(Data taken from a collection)
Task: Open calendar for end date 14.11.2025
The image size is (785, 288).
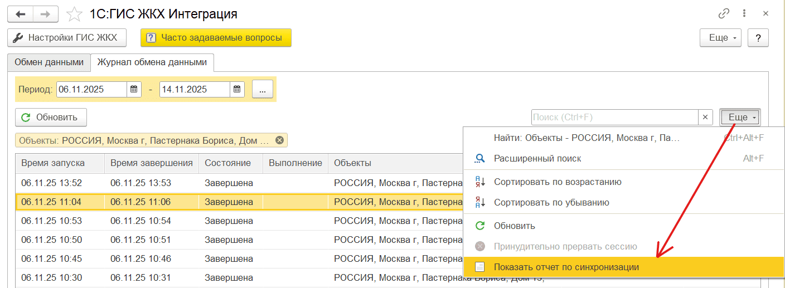Action: 237,90
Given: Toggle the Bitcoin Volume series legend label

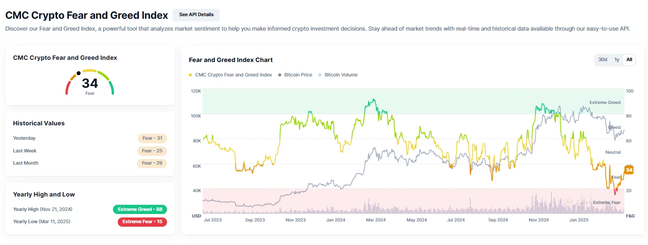Looking at the screenshot, I should point(341,75).
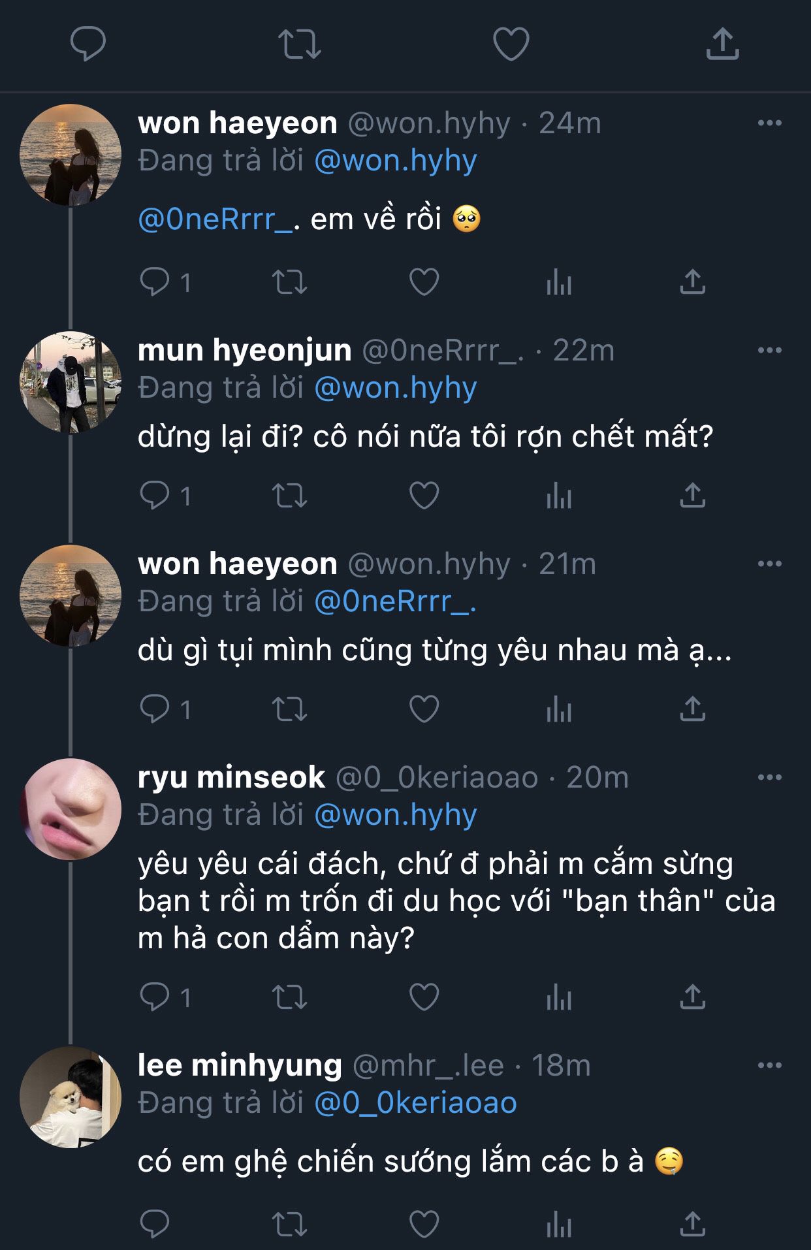Share the main tweet at top
This screenshot has width=811, height=1250.
pos(722,44)
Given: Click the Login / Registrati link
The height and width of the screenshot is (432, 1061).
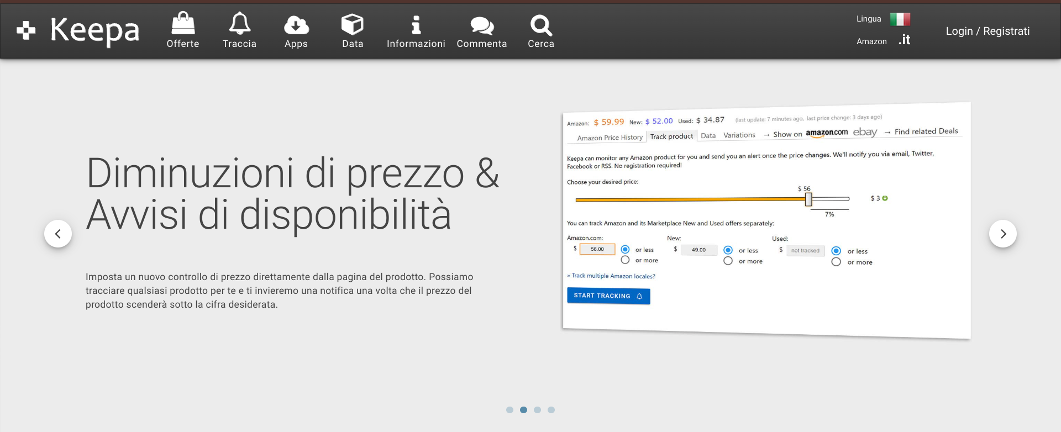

#### Given request
Return every line of the listing above that contains the string "width". Case counts.

#### Task response
This screenshot has width=811, height=1250.
The height and width of the screenshot is (432, 1061).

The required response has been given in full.